To test Matapax, we replicated an earlier association study (Atwell et al., 2010) that associated 107 Arabidopsis traits covering resistance, ionomics, flowering, and developmental phenotypes with the high-density SNP marker set SNP-Set1 using a kinship matrix for population structure correction. By comparing our results with those in that study, we were not only able to test our pipeline over several traits but also to assess how closely our method agrees with established results. Through Matapax, we associated the trait data with SNP-Set1 using EMMA to perform the associations and a K-matrix to correct for population structure.

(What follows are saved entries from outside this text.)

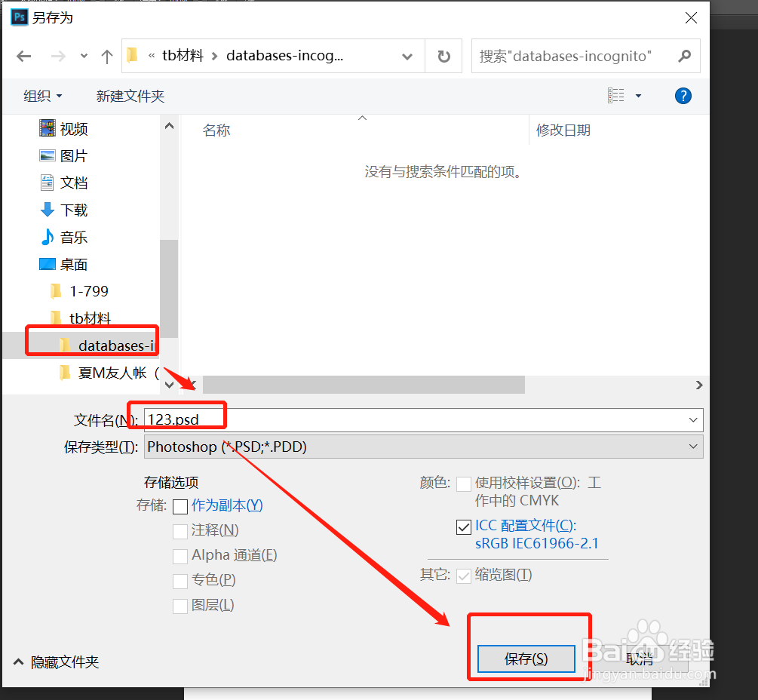This screenshot has width=758, height=700.
Task: Refresh the current folder view
Action: pyautogui.click(x=443, y=55)
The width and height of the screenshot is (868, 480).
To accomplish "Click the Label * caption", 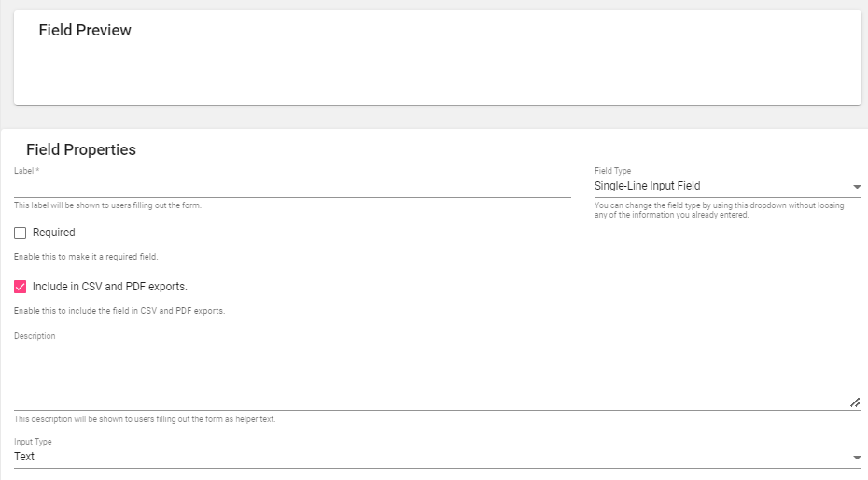I will click(26, 171).
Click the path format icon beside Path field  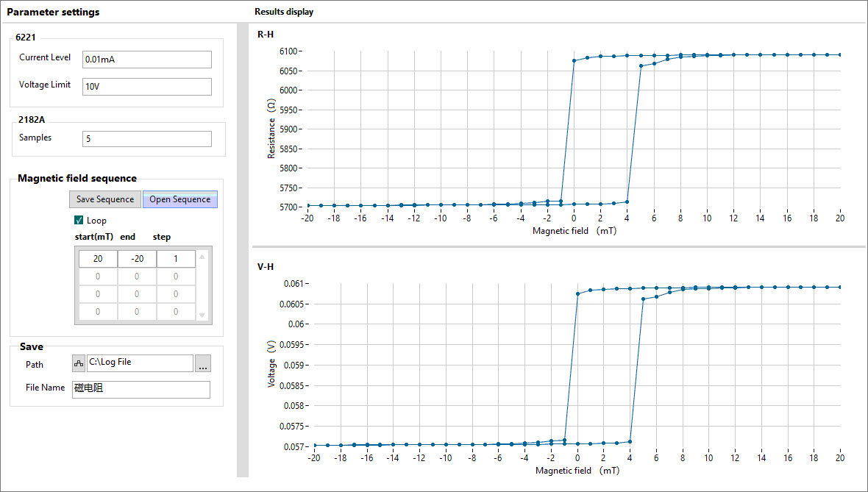tap(78, 363)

The vast majority of Matapax results had an almost 1:1 correlation with the Atwell et al. (2010) data (Fig. 4; Supplemental Table S1). For these traits, observations could be drawn that are highly similar or identical to the original results concerning the location and significance of the association. Further information about the nature of the polymorphism was also provided, including whether it is intergenic, synonymous, or nonsynonymous.

Figure 4.

Figure 4.

Correlation of published with Matapax association P values. The association P values of the published data were correlated with the association P values obtained by Matapax. For the vast majority of traits, Matapax is able to obtain identical results to the published data. However, Matapax is unable to reproduce the association results for a few traits. Possible reasons are discussed in the text.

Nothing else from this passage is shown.